If that is not embarrassing for a country and its people, I don’t know what is.
Oh I know. How about that Obama had to come and lecture us on women’s safety and secularism before taking off? The man basically told us, “all this gaiety is fine, but if you can’t stop fighting about religion or stop raping women, don’t talk about advancement, bro.”
Does it amaze you, this? That the same country that is test firing Agni-Vs and making friends with the most developed nations in the world cannot even give its citizens breathable air?
Or that we live in the same world where on one hand Johnny Depp buys his own islands, and on the other, men and women die for lack of shelter against harsh climates? Or that while some of us are sending spaceships to probe further and further into the universe, others say living the “fast life” by eating chow mien (I still cannot wrap my head around that, honestly) is a cause of rape.
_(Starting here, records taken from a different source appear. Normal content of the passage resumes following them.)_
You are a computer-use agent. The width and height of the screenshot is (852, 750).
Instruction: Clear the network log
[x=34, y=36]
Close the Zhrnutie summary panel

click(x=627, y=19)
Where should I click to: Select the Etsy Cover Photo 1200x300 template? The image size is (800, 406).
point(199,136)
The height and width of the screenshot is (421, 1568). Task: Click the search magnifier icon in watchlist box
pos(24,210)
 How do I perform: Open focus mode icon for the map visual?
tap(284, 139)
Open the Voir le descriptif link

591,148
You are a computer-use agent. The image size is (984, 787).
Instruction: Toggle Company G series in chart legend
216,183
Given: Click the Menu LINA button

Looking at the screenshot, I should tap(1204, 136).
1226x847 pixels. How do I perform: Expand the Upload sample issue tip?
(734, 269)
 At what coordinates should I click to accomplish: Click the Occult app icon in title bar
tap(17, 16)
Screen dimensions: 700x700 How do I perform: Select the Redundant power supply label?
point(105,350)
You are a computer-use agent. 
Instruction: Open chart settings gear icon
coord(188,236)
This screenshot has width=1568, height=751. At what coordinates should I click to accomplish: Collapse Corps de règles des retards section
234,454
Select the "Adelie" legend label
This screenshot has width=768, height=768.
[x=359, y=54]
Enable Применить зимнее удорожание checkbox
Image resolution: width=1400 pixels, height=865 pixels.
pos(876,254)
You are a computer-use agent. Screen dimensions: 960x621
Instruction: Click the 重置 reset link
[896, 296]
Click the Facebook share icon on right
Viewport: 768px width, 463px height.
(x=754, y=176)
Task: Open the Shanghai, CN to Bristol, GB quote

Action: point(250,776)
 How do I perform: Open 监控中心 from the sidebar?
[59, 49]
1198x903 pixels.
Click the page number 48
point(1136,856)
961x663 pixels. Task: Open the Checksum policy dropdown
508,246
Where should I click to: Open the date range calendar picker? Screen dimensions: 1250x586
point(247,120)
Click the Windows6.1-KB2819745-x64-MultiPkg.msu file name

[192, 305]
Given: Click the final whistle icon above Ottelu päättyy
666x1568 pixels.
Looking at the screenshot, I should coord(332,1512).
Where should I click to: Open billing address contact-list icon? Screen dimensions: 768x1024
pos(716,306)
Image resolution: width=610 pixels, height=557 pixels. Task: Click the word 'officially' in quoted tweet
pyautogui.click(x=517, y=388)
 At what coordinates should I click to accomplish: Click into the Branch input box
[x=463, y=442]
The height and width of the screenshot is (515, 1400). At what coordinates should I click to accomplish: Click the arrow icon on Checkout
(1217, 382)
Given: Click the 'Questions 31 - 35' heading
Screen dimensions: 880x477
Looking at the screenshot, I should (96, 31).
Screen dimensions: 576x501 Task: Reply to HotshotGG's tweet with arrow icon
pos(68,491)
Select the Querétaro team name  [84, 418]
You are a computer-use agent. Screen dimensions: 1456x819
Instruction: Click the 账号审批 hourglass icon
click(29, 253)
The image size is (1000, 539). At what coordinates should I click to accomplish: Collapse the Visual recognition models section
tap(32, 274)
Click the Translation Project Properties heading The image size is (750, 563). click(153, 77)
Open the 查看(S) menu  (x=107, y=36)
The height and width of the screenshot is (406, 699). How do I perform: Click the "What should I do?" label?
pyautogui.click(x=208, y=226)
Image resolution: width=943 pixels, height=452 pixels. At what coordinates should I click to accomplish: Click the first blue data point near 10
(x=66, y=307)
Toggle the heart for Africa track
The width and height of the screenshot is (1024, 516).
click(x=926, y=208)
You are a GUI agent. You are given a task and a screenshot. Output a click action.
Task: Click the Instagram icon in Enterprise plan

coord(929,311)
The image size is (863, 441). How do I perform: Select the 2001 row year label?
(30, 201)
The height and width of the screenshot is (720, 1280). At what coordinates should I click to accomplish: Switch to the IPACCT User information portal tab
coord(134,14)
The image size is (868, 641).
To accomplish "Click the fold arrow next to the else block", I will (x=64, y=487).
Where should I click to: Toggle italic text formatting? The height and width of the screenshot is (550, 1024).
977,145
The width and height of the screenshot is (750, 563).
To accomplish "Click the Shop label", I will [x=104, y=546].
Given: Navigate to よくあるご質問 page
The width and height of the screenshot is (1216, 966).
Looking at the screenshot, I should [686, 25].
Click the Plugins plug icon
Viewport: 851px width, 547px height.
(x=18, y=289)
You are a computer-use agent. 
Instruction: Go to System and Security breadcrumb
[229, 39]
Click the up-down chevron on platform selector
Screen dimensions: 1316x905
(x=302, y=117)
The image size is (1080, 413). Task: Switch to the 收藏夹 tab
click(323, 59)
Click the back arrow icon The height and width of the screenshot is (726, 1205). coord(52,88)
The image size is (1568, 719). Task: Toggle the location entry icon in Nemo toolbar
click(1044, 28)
And if all of this sounds like far-off, distant problems to you, here’s something that might make it more personal. My friend tells me her friend from the days when they were little girls attending one of the best girls’ school in the country tied the knot a few months back.
The man had recently returned from Europe and there was a big fat Delhi wedding. Then, within a span of days, the girl filed for divorce. The man was married, the family hid that little fact from her and her family all the while, and when she asked what this was all about, the MIL said with her complexion, she should be happy she could find a man, and should not be a fool to rock the boat. The girl is dark-skinned, of course.
I am now starting to feel more kindly towards Ekta Kapoor. Poor thing drew inspiration from real-life people and instead of bashing those people up, we went after her.
To make up for my borderline hopelessness with ourselves, I have started cooking and have upped my reading. And reviewing eateries. So if you can’t recognize me the next time around, it’s probably all the good food that’s going in. People like us make Zomato rich and happy, and enable them to go buy rivals in 20 other countries. It does make me proud.
I can’t stop liking a good bowl of chow mien.